The following is an excerpt from a speech by ACCC chairman, Graeme Samuel, on 29 April 2005 to the American Chamber of Commerce in Australia, Melbourne.

Cartels

In the very near future the risk benefit analysis for Australian businesses contemplating involvement in a cartel is about to get much tougher.
No longer will the assessment be ‘will the gains from this cartel outweigh the financial penalty if I’m caught?’ After July it could well be ‘is my involvement in this cartel worth a lengthy jail term?’

Cartel behaviour is, in reality, a form of theft and little different from classes of corporate crime that already attract criminal sentences. The move by the Commonwealth to introduce criminal sanctions for hard core cartels recognises this and is a very welcome development.

Of course, such penalties only apply if you are caught, but anyone who has paid even the smallest attention to the media in recent months will know that is now a very real risk.
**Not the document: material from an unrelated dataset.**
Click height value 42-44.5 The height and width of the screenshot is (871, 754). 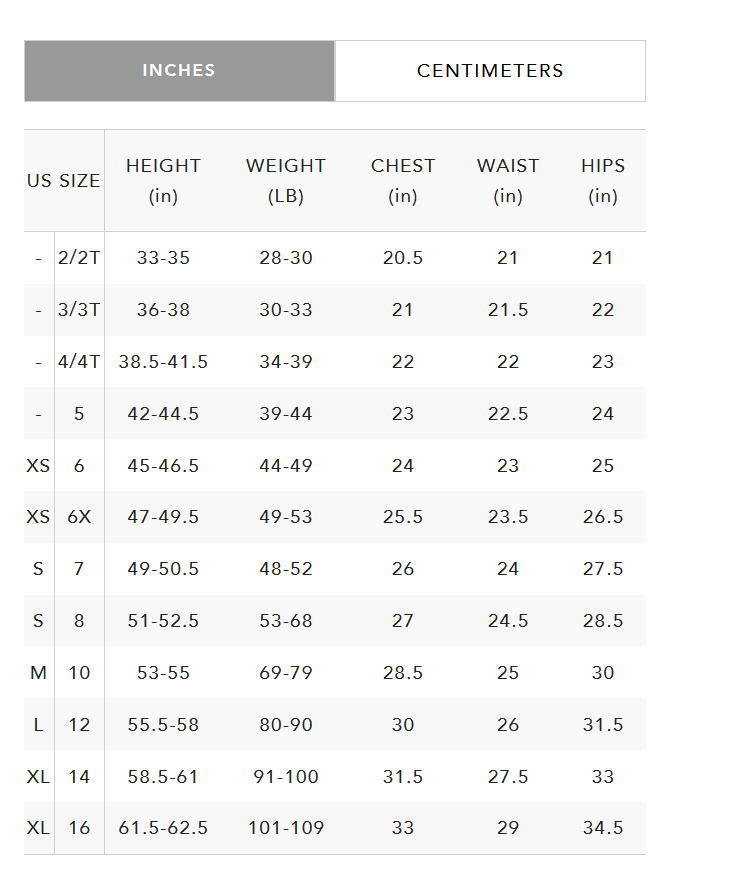(163, 414)
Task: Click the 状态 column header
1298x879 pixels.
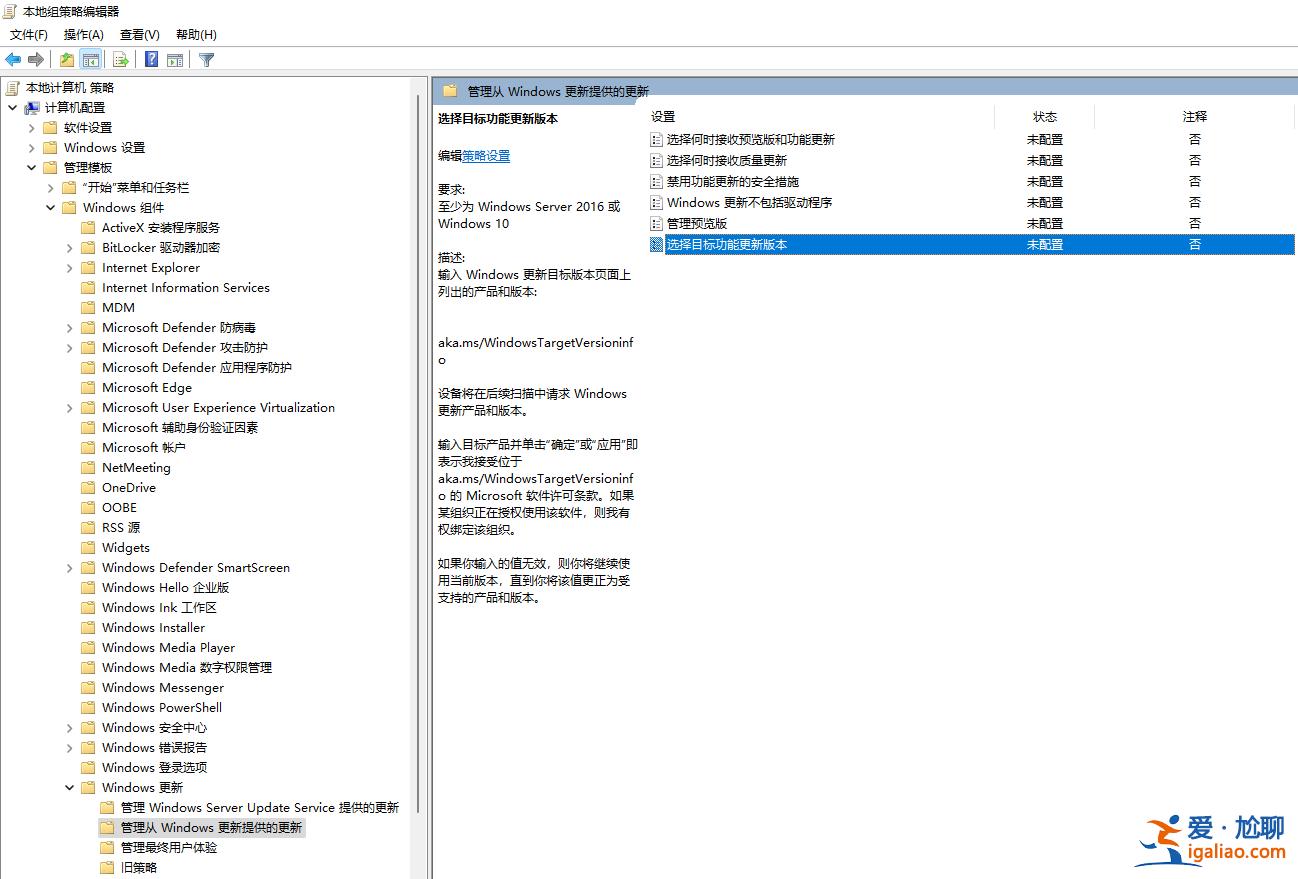Action: click(1044, 116)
  • Just last month eight petrol companies in regional Victoria were fined $22.5 million for their involvement in a long-standing arrangement to fix retail petrol prices. Eight executives were also fined a total of more than $800 000, with two executives being fined $200 000 each for their involvement in the conduct.
  • George Weston Foods—where a former divisional chief executive telephoned a competitor seeking to fix the wholesale price of flour. Even though the competitor did not agree to the scheme, the intent alone was enough to earn George Weston a $1.5 million fine. We were alerted to this failed scheme via an anonymous tip-off.
  • Metro Bricks, which agreed in phone calls and meetings with its rival Midland Bricks simultaneously to lift the price of bricks by three per cent, and set a floor price for tender pricing for major builders (in Western Australia). Metro bricks was penalised $1 million.

The brick fix was exposed when Boral, the parent company of Midland, voluntarily came to the ACCC to take advantage of our leniency policy. In so doing, Midland escaped financial penalty while its co-conspirator copped a $1 million fine.

The leniency policy is proving extremely successful in stripping away the secrecy from cartels with the ACCC now having received 14 applications from cartel members keen to blow their whistle on their co-conspirators.

This is a pretty powerful deterrent to the formation of cartels, as it makes cartel members aware that no matter how good they are at covering their tracks and keeping their deliberations secret, there is now the ever present threat that one of their co-conspirators will turn them in.

Now, as pleased as the ACCC is by our recent successes against cartels the fact is we would much prefer that in all cases, the companies and executives involved had complied with the law in the first place, rather than have us act after the event and pursue those responsible.

That’s why I’m pleased to be here today to announce the ACCC’s cartels publication—the publication that tells you everything you ever wanted to know about cartels but were afraid to ask.

In plain English language it makes very clear to business:

  • exactly what sort of behaviour constitutes a cartel
  • how to protect yourself from those who may be fixing prices or rigging contracts
  • what to do if you think you are being ripped off by a cartel
  • what penalties you can expect if caught fixing prices or rigging bid
  • what to do if you are involved in a cartel and want to save yourself, and your company a massive fine and a possible jail term, by turning yourself and your co-conspirators in to the ACCC.

It’s a document which I think will be of great interest to every business in the country ahead of the new regime of criminal sanctions and massively increased fines.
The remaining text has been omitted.